How to keep the delimiters of Regex.Split?

I'd like to split a string using the Split function in the Regex class. The problem is that it removes the delimiters and I'd like to keep them. Preferably as separate elements in the splitee.

According to other discussions that I've found, there are only inconvenient ways to achieve that.

Any suggestions?


Solution 1:

Just put the pattern into a capture-group, and the matches will also be included in the result.

string[] result = Regex.Split("123.456.789", @"(\.)");

Result:

{ "123", ".", "456", ".", "789" }

This also works for many other languages:

  • JavaScript: "123.456.789".split(/(\.)/g)
  • Python: re.split(r"(\.)", "123.456.789")
  • Perl: split(/(\.)/g, "123.456.789")

(Not Java though)

Solution 2:

Use Matches to find the separators in the string, then get the values and the separators.

Example:

string input = "asdf,asdf;asdf.asdf,asdf,asdf";

var values = new List<string>();
int pos = 0;
foreach (Match m in Regex.Matches(input, "[,.;]")) {
  values.Add(input.Substring(pos, m.Index - pos));
  values.Add(m.Value);
  pos = m.Index + m.Length;
}
values.Add(input.Substring(pos));

Solution 3:

Say that input is "abc1defg2hi3jkl" and regex is to pick out digits.

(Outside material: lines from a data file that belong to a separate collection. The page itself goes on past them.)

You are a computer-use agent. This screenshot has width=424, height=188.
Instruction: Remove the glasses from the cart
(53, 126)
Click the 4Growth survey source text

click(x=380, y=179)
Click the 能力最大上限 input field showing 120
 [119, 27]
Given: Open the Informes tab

String input = "abc1defg2hi3jkl";
var parts = Regex.Matches(input, @"\d+|\D+")
            .Cast<Match>()
            .Select(m => m.Value)
            .ToList();

Parts would be: abc 1 defg 2 hi 3 jkl

Solution 4:

For Java:

Arrays.stream("123.456.789".split("(?<=\\.)|(?=\\.)+"))
                .forEach((p) -> {
                    System.out.println(p);
                });

outputs:

123
.
456
.
789

inspired from this post (How to split string but keep delimiters in java?)